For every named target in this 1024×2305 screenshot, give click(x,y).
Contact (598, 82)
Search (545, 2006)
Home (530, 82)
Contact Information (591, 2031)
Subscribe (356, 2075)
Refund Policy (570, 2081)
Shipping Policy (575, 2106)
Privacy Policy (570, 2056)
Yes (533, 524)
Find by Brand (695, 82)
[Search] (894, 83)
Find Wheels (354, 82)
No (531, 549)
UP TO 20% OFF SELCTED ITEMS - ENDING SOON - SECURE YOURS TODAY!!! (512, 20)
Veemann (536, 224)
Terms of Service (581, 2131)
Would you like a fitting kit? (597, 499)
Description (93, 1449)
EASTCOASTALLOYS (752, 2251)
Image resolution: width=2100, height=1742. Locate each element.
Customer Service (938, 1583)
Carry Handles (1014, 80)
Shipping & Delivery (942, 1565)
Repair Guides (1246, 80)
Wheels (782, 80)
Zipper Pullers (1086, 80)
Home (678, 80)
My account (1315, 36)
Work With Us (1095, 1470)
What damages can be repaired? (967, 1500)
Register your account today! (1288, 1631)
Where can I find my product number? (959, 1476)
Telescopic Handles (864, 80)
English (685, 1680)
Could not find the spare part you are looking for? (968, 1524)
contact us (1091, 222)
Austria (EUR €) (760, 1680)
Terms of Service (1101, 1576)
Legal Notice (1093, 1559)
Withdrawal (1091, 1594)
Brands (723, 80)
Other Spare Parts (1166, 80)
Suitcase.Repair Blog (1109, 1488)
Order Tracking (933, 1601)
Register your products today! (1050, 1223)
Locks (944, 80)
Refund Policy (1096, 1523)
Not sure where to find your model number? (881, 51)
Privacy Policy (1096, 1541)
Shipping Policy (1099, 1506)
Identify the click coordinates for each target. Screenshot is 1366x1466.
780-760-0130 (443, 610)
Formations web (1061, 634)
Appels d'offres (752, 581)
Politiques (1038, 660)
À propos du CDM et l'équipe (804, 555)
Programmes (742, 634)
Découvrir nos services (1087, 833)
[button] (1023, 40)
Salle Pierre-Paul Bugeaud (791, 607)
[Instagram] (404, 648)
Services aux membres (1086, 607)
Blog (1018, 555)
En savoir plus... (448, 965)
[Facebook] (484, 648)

· · · · · · ·

TASK INSTRUCTIONS: Reproduce the complete data exactly as presented above.

FINISHED TASK:
For every named target in this 1024×2305 screenshot, give click(x,y).
Contact (598, 82)
Search (545, 2006)
Home (530, 82)
Contact Information (591, 2031)
Subscribe (356, 2075)
Refund Policy (570, 2081)
Shipping Policy (575, 2106)
Privacy Policy (570, 2056)
Yes (533, 524)
Find by Brand (695, 82)
[Search] (894, 83)
Find Wheels (354, 82)
No (531, 549)
UP TO 20% OFF SELCTED ITEMS - ENDING SOON - SECURE YOURS TODAY!!! (512, 20)
Veemann (536, 224)
Terms of Service (581, 2131)
Would you like a fitting kit? (597, 499)
Description (93, 1449)
EASTCOASTALLOYS (752, 2251)
Image resolution: width=2100, height=1742. Locate each element.
Customer Service (938, 1583)
Carry Handles (1014, 80)
Shipping & Delivery (942, 1565)
Repair Guides (1246, 80)
Wheels (782, 80)
Zipper Pullers (1086, 80)
Home (678, 80)
My account (1315, 36)
Work With Us (1095, 1470)
What damages can be repaired? (967, 1500)
Register your account today! (1288, 1631)
Where can I find my product number? (959, 1476)
Telescopic Handles (864, 80)
English (685, 1680)
Could not find the spare part you are looking for? (968, 1524)
contact us (1091, 222)
Austria (EUR €) (760, 1680)
Terms of Service (1101, 1576)
Legal Notice (1093, 1559)
Withdrawal (1091, 1594)
Brands (723, 80)
Other Spare Parts (1166, 80)
Suitcase.Repair Blog (1109, 1488)
Order Tracking (933, 1601)
Register your products today! (1050, 1223)
Locks (944, 80)
Refund Policy (1096, 1523)
Not sure where to find your model number? (881, 51)
Privacy Policy (1096, 1541)
Shipping Policy (1099, 1506)
Identify the click coordinates for each target. Screenshot is 1366x1466.
780-760-0130 (443, 610)
Formations web (1061, 634)
Appels d'offres (752, 581)
Politiques (1038, 660)
À propos du CDM et l'équipe (804, 555)
Programmes (742, 634)
Découvrir nos services (1087, 833)
[button] (1023, 40)
Salle Pierre-Paul Bugeaud (791, 607)
[Instagram] (404, 648)
Services aux membres (1086, 607)
Blog (1018, 555)
En savoir plus... (448, 965)
[Facebook] (484, 648)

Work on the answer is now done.